In the passage about Rosenberg's Department Store, what relation was Malcolm Walt to the store's owner, Fred Rosenberg?

[TEXT PASSAGE start]

It was a small thing, done privately not to draw attention and happened every morning just before Rosenberg’s Department Store opened its Fourth street doors. Clerks paused their fussing with the stock; floor managers stopped setting up cash drawers; accountants in the offices upstairs stopped accounting and janitors let their mops rest in the buckets. Those who were sitting down, stood. A crackly 78 RPM record played over the store’s PA system and they all sang the “Star-Spangled Banner” along with it. They were honoring Malcolm Walt, a member of the family both literally and figuratively – he was the nephew of owner Fred Rosenberg and had been a coworker before enlisting in the Navy Reserve (Malcolm was then serving in Honolulu, a fraught place to be in December, 1941). They were also honoring all the other Malcolm Walts who were in uniform, some of whom were starting to be named in the local newspapers as missing or presumed dead.

In the week after Pearl Harbor, Santa Rosa stumbled down an unmarked path. We didn’t know how to respond to an air raid alert (which were always false alarms) and we couldn’t even settle on what an air raid alert should sound like. It was unclear who was making critical decisions; was it the sheriff, police chief, district attorney or a civil defense committee (which came in city, county, Bay Area and federal flavors) – or the Army? These topics were visited in “CITY OF WAR AND ROSES.”

[TEXT PASSAGE end]
[RECORD LIST start]

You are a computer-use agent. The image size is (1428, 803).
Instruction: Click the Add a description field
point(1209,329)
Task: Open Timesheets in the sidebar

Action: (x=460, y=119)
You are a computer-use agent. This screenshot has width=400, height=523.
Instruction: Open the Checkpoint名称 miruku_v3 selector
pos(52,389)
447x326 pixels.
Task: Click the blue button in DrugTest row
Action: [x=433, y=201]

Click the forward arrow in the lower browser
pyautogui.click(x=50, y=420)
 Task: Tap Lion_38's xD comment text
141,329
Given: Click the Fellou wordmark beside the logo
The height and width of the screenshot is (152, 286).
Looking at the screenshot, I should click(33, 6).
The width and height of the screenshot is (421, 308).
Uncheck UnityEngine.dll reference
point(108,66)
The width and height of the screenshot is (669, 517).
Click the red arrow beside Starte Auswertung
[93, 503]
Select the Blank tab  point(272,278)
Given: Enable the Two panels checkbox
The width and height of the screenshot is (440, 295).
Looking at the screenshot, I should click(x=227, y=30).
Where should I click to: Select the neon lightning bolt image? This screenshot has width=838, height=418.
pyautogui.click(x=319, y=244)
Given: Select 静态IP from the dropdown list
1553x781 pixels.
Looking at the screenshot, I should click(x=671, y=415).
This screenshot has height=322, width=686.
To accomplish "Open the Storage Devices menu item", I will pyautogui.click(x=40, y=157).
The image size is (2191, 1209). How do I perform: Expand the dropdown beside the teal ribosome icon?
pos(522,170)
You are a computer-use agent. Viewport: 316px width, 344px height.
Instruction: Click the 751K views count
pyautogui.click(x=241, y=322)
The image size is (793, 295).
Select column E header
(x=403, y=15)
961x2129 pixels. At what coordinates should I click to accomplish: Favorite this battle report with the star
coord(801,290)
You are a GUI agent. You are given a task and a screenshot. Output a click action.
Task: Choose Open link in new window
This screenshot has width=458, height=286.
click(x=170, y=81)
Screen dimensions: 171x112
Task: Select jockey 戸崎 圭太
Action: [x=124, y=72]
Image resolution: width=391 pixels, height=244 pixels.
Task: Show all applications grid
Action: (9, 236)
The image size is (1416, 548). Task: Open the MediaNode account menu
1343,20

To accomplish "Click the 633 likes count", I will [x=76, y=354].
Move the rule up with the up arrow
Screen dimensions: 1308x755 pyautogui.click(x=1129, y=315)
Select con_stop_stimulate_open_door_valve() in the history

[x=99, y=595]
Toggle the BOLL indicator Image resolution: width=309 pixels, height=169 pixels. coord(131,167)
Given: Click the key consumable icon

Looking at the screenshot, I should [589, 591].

[RECORD LIST end]

SOLVED PROBLEM » He was Fred Rosenberg's nephew.